- Short exercise
Rewrite the entries below, changing every "computer-use agent" to "GUI agent" and leaving everything else as it is.

━━━━━━━━━━

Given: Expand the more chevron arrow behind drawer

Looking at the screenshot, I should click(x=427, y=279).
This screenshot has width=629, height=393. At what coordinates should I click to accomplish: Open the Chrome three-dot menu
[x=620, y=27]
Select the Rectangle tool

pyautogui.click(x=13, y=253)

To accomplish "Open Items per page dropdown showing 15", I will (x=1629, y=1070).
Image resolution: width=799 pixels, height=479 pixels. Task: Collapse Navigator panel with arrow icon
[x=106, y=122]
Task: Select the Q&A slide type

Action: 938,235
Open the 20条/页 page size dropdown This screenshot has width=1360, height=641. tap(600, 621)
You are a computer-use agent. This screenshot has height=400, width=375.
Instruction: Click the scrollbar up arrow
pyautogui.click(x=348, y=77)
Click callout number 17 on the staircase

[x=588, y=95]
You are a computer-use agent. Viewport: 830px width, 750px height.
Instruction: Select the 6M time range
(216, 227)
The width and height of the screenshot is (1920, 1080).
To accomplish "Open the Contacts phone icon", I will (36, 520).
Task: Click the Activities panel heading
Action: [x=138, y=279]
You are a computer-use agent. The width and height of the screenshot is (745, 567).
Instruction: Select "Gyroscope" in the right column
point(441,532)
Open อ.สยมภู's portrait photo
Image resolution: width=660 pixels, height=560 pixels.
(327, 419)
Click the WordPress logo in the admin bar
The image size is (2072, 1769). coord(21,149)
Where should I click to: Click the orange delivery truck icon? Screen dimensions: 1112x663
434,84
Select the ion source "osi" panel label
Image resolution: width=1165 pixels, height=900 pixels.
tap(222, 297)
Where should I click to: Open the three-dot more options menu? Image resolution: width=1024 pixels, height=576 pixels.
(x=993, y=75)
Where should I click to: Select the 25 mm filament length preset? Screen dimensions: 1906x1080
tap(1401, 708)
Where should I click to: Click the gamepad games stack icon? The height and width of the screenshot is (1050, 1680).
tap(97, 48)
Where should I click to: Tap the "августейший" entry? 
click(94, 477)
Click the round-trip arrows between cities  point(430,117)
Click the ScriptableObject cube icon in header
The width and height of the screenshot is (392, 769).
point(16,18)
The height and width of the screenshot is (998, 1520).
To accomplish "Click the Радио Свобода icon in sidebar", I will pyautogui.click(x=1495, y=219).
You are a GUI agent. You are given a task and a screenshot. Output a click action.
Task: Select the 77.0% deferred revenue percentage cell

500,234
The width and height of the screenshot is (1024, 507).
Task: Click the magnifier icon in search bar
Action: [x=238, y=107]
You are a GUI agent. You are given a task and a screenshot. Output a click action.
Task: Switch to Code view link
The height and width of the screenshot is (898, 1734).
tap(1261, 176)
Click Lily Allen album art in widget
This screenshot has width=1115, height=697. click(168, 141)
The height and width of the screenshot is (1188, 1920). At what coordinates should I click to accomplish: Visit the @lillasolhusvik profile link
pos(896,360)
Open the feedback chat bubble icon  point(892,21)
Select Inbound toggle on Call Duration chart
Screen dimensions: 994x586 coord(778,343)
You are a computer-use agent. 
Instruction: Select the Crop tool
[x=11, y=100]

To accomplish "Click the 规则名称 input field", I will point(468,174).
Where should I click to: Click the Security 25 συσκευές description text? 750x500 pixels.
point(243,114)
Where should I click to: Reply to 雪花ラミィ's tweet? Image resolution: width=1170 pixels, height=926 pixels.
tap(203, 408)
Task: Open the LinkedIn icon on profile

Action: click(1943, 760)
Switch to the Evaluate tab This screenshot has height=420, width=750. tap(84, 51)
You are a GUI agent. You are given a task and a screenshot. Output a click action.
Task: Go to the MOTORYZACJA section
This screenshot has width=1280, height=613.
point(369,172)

━━━━━━━━━━

- Solution for this exercise
Given: Expand the more chevron arrow behind drawer

Looking at the screenshot, I should click(x=427, y=279).
This screenshot has width=629, height=393. At what coordinates should I click to accomplish: Open the Chrome three-dot menu
[x=620, y=27]
Select the Rectangle tool

pyautogui.click(x=13, y=253)

To accomplish "Open Items per page dropdown showing 15", I will (x=1629, y=1070).
Image resolution: width=799 pixels, height=479 pixels. Task: Collapse Navigator panel with arrow icon
[x=106, y=122]
Task: Select the Q&A slide type

Action: 938,235
Open the 20条/页 page size dropdown This screenshot has width=1360, height=641. tap(600, 621)
You are a GUI agent. This screenshot has height=400, width=375.
Instruction: Click the scrollbar up arrow
pyautogui.click(x=348, y=77)
Click callout number 17 on the staircase

[x=588, y=95]
You are a GUI agent. Viewport: 830px width, 750px height.
Instruction: Select the 6M time range
(216, 227)
The width and height of the screenshot is (1920, 1080).
To accomplish "Open the Contacts phone icon", I will (36, 520).
Task: Click the Activities panel heading
Action: [x=138, y=279]
You are a GUI agent. The width and height of the screenshot is (745, 567).
Instruction: Select "Gyroscope" in the right column
point(441,532)
Open อ.สยมภู's portrait photo
Image resolution: width=660 pixels, height=560 pixels.
(327, 419)
Click the WordPress logo in the admin bar
The image size is (2072, 1769). coord(21,149)
Where should I click to: Click the orange delivery truck icon? Screen dimensions: 1112x663
434,84
Select the ion source "osi" panel label
Image resolution: width=1165 pixels, height=900 pixels.
tap(222, 297)
Where should I click to: Open the three-dot more options menu? Image resolution: width=1024 pixels, height=576 pixels.
(x=993, y=75)
Where should I click to: Select the 25 mm filament length preset? Screen dimensions: 1906x1080
tap(1401, 708)
Where should I click to: Click the gamepad games stack icon? The height and width of the screenshot is (1050, 1680).
tap(97, 48)
Where should I click to: Tap the "августейший" entry? 
click(94, 477)
Click the round-trip arrows between cities  point(430,117)
Click the ScriptableObject cube icon in header
The width and height of the screenshot is (392, 769).
point(16,18)
The height and width of the screenshot is (998, 1520).
To accomplish "Click the Радио Свобода icon in sidebar", I will pyautogui.click(x=1495, y=219).
You are a GUI agent. You are given a task and a screenshot. Output a click action.
Task: Select the 77.0% deferred revenue percentage cell

500,234
The width and height of the screenshot is (1024, 507).
Task: Click the magnifier icon in search bar
Action: [x=238, y=107]
You are a GUI agent. You are given a task and a screenshot. Output a click action.
Task: Switch to Code view link
The height and width of the screenshot is (898, 1734).
tap(1261, 176)
Click Lily Allen album art in widget
This screenshot has width=1115, height=697. click(168, 141)
The height and width of the screenshot is (1188, 1920). At what coordinates should I click to accomplish: Visit the @lillasolhusvik profile link
pos(896,360)
Open the feedback chat bubble icon  point(892,21)
Select Inbound toggle on Call Duration chart
Screen dimensions: 994x586 coord(778,343)
You are a GUI agent. 
Instruction: Select the Crop tool
[x=11, y=100]

To accomplish "Click the 规则名称 input field", I will point(468,174).
Where should I click to: Click the Security 25 συσκευές description text? 750x500 pixels.
point(243,114)
Where should I click to: Reply to 雪花ラミィ's tweet? Image resolution: width=1170 pixels, height=926 pixels.
tap(203, 408)
Task: Open the LinkedIn icon on profile

Action: click(1943, 760)
Switch to the Evaluate tab This screenshot has height=420, width=750. tap(84, 51)
You are a GUI agent. You are given a task and a screenshot. Output a click action.
Task: Go to the MOTORYZACJA section
This screenshot has width=1280, height=613.
point(369,172)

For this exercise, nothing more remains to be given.